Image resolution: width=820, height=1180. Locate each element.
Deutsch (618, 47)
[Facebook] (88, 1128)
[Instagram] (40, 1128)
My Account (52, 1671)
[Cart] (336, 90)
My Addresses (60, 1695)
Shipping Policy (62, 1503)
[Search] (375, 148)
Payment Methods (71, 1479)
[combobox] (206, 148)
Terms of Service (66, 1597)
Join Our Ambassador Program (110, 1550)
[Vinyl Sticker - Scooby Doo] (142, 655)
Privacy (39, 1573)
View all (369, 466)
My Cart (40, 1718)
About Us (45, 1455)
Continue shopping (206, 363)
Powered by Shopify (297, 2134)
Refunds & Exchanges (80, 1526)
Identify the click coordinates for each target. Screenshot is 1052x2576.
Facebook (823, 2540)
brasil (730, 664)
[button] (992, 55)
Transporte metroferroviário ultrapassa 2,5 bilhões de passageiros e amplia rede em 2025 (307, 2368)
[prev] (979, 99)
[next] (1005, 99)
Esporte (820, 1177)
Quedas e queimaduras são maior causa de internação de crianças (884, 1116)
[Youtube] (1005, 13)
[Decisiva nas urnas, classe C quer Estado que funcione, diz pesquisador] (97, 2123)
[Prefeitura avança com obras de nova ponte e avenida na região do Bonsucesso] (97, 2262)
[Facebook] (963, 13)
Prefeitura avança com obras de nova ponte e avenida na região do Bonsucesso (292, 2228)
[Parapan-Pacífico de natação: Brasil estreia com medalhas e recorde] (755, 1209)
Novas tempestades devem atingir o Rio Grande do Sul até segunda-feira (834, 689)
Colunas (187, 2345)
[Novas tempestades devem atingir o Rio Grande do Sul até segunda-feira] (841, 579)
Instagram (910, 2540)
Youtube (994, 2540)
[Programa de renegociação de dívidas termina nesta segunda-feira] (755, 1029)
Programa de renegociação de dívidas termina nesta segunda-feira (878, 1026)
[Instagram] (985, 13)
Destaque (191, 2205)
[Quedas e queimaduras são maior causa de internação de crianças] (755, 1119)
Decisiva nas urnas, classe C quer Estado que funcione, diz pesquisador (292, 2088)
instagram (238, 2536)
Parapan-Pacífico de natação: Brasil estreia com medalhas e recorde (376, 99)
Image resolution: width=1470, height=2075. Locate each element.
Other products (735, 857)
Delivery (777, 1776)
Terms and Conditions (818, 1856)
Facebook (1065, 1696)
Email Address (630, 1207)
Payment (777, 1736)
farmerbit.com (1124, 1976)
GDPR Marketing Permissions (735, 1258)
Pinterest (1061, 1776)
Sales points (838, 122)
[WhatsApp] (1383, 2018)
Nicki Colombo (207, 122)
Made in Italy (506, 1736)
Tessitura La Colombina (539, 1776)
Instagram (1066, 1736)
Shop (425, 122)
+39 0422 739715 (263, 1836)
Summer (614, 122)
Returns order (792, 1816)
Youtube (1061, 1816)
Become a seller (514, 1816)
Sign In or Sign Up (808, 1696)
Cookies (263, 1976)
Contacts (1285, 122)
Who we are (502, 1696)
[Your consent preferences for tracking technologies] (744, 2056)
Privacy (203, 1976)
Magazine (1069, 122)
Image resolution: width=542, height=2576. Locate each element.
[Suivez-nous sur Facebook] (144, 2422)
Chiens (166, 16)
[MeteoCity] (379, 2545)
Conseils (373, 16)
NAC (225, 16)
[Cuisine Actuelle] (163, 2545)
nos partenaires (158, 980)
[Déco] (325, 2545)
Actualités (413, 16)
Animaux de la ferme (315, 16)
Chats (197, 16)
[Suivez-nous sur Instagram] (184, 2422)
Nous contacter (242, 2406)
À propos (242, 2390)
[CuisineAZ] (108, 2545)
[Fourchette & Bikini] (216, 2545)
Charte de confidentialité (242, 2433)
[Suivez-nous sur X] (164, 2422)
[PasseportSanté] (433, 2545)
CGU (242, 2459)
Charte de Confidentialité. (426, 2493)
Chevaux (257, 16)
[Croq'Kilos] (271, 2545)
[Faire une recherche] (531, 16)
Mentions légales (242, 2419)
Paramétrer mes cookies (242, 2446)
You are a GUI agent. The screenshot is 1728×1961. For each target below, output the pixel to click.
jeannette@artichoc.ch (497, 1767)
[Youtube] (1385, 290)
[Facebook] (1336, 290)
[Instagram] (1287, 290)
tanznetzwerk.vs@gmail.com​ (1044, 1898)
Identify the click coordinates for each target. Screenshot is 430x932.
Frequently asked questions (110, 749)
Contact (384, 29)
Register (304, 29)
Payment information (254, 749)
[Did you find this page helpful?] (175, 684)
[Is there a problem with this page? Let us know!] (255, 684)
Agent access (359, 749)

Exercise requirements -> Keeping every character as it is, restate the lines above that run from the line with "[combobox] (206, 148)" through the line with "Screenshot is 1052x2576.", both included, and nothing else.

Task solution ->
[combobox] (206, 148)
Terms of Service (66, 1597)
Join Our Ambassador Program (110, 1550)
[Vinyl Sticker - Scooby Doo] (142, 655)
Privacy (39, 1573)
View all (369, 466)
My Cart (40, 1718)
About Us (45, 1455)
Continue shopping (206, 363)
Powered by Shopify (297, 2134)
Refunds & Exchanges (80, 1526)
Identify the click coordinates for each target. Screenshot is 1052x2576.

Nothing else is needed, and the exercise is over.